The answer must be the lines from the one that holds "Click the PAN command line field" through the final line of the data, copied exactly, with no pictures.

(SOURCE RECORDS)

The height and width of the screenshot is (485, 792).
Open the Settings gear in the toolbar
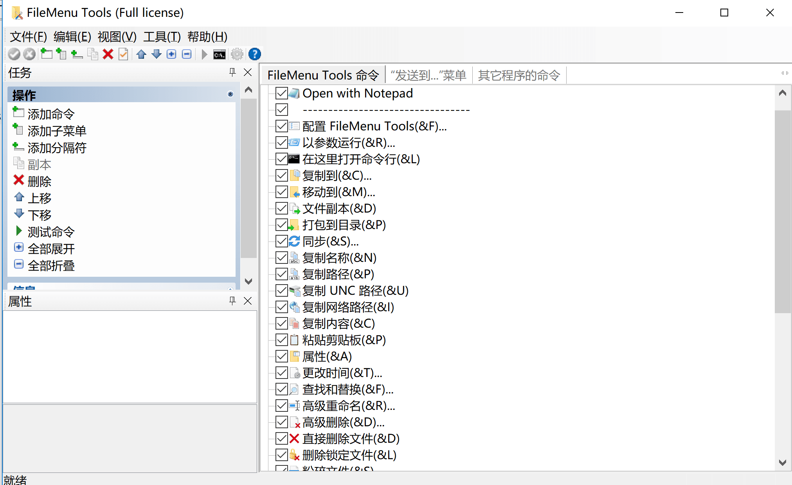coord(237,54)
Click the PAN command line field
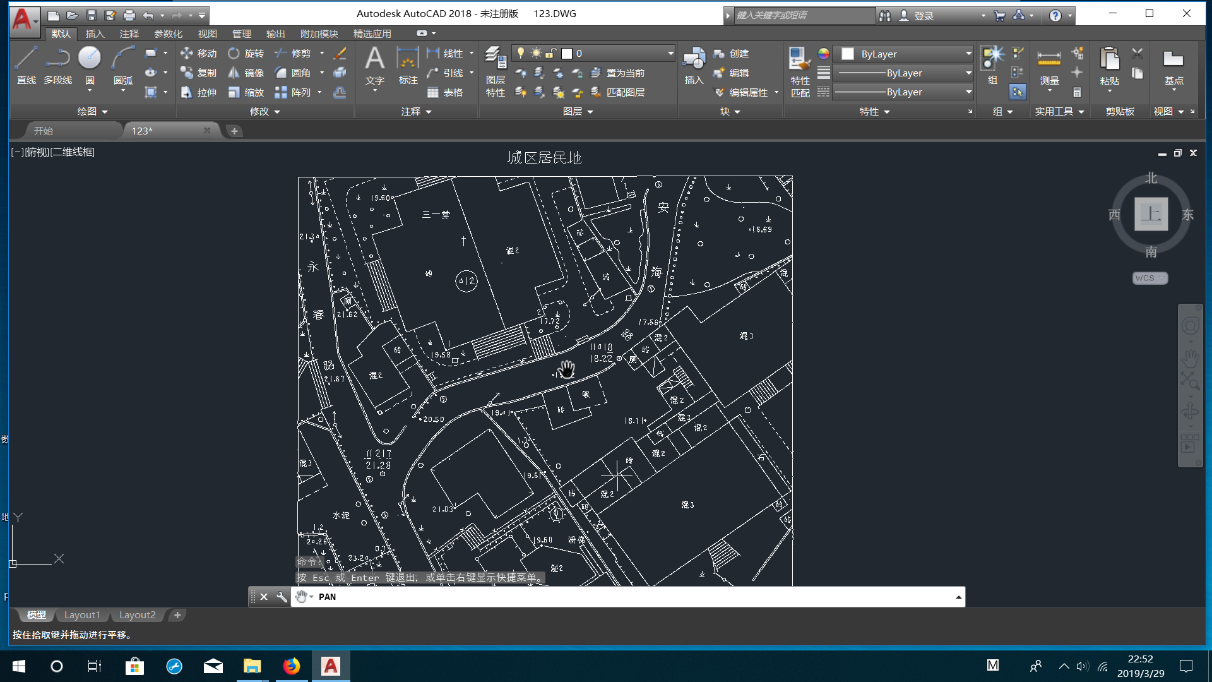Screen dimensions: 1212x682 point(442,596)
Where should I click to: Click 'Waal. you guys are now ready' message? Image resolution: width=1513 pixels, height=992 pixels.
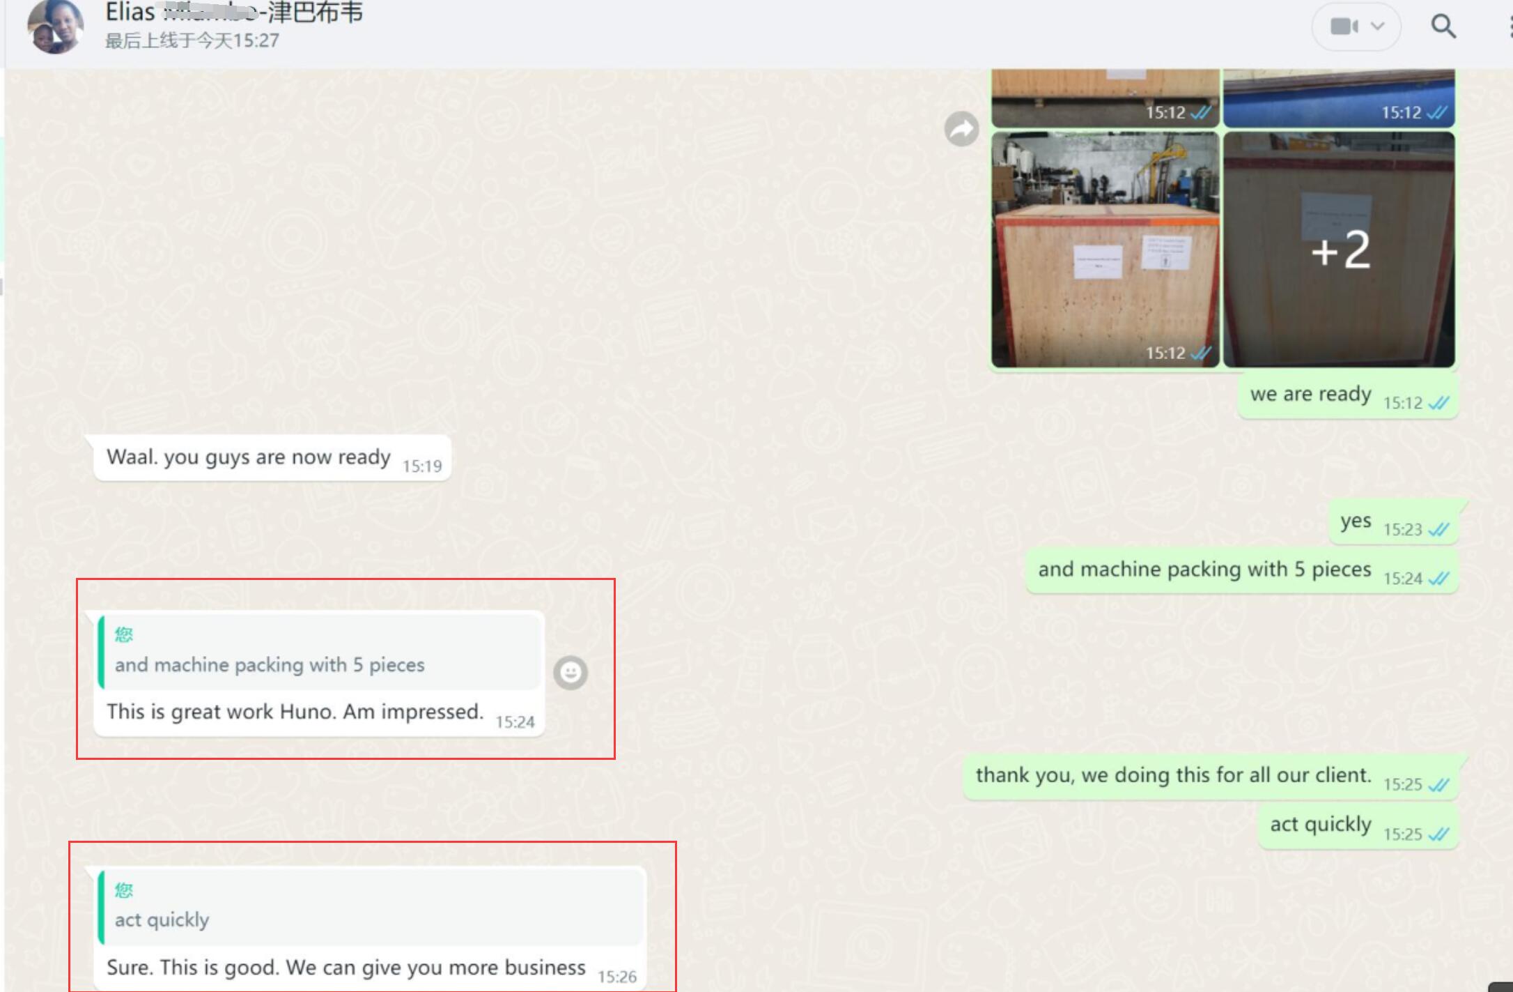point(249,457)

(End SOURCE RECORDS)

SOLUTION FOR THIS PROBLEM:
Click the PAN command line field
Screen dimensions: 1212x682 point(442,596)
Where should I click to: Click 'Waal. you guys are now ready' message? Image resolution: width=1513 pixels, height=992 pixels.
point(249,457)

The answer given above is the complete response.